Do You See?
I called my mother as usual this evening, a tad late, on return from a luncheon theatre session in Stirling town. It was night time in Kolkata, five and some hours being the difference. She was in the movie theatre with my brother and his family and had no time to speak to me! They were watching some recently released Bengali comedy flick. Good god. But I’m happy that she’s getting out a little now, enjoying life out of the four walls every now and then. After my father passed away in December 2010, she had been through difficult phases, emotionally as well as physically.
And when I had called her last evening and expressed my haplessness about this consumerist festival called Mothers Day, she almost pooh-poohed it. “I’ve always been your mother. One day and a card doesn’t do it anyway. Go, write.”
Period. That’s my mom.
Parentheses: the luncheon play was at The Junk Rooms cafe-bar-restaurant. Here’s a photo from their website:
Any how, all this resulted in some associative thinking of course. So, here’s a very curious “mother” poem by Kynpham S. Nongkynrih, an Indian poet from Meghalaya state in the Northeast.

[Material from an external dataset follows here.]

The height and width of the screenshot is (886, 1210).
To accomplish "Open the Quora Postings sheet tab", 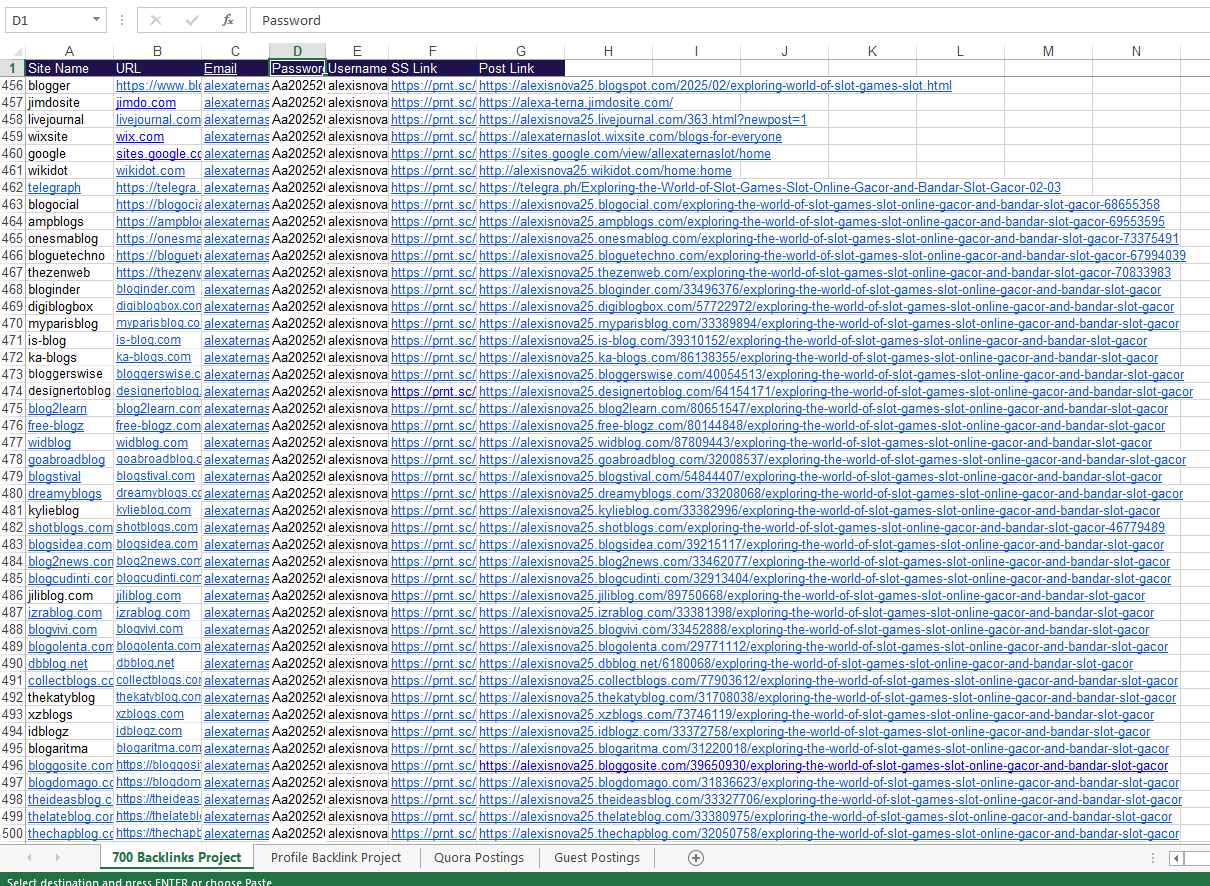I will pyautogui.click(x=478, y=857).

Also, read the discussion around it in Boston Review:
Nongkynrih’s “Blasphemous Lines for Mother”, for example, describes the poet’s childhood in rural Cherrapunji (or in Khasi, Sohra) and draws on Khasi idioms that sound shocking in English…
See for yourself:
BLASPHEMOUS LINES FOR MOTHER – by Kynpham S. Nongkynrih
R. K. Narayan is dead.
Tonight he sits pensive
in his bamboo chair
talking of a very rare soul.
Suddenly I’m seized by a desire
to vivisect my own very rare soul
from end to end.
Let me begin by saying my mother is more
plain-dealing, more truth-telling than Narayan’s.
My mother is retired, toothless, diabetic and bedevilled
by headaches and a blinding cataract. In short,
she is a cantankerous old woman.
I remember the time when she was a cantankerous
young woman. When she took an afternoon nap,
she was tigerish: “You sons of a vagina!” she
would snarl, “you won’t even let me rest for a moment,
sons of a fiend! Come here sons of a beast! If I
get you I’ll lame you! I’ll maim you! Sons
of a louse! You feed on the flesh that breeds you!
Make a noise again when I sleep and I’ll thrash you
till you howl like a dog! You irresponsible nitwits!
how will I play the numbers if I don’t get a good
dream? How will I feed you, sons of a lowbred?
And this fiery salvo would come hurtling
with wooden stools, iron tongs and bronze
blowers, as we ran for our lives and she
gave chase with canes and firewood,
her hair flying loose, her eyes inflamed
and her tongue lashing with a mad rage.
And we being but children would never
learn anything except becoming experts
at dodging her unconventional weapons.
I remember how, having no daughter, she would
make me wash her blood-stained rags. Refusal
was out of the question. So, always I would pick
them with sticks and pestle them in an old iron bucket
till the water cleared. But mind you, all this on the sly.
Seeing me not using my hands would be lethal.
Those days in Cherra we never knew what
a toilet was. We never had a septic tank
or a service latrine. We simply did our job
in our sacred groves. But sometimes
my mother would do her job in a trash can.
Then it would fall on me to ferry the cargo
to a sacred grove. Refusal was out
of the question. So, always I would sprinkle
ash upon it, top it with betel-nut peels
and things and do my best to avoid nosy
neighbours and playmates. Those who
have seen Kamla Hasan in Pushpak
will understand my stratagems.
I could cite a thousand and one things
to demonstrate how cantankerously
rare my mother is. And I decline
to tell you anything good about her.
I’m not a Narayan and I decline
to tell you how she suffered when
my bucolic father was alive; or how
she suffered when he died; or how
she suffered rearing her two sons
and her dead sister’s toddlers
in the proper way. There’s only one
thing commendable I will admit about her:
if she had married again and not been
the cantankerous woman that she is,
I probably would not be standing
here reading this poem today.
In other news, I cooked chicken tonight. Simple, with carrots, potatoes and Herbes de Provence. You find the latter in the campus grocery store. No kidding, I tell you!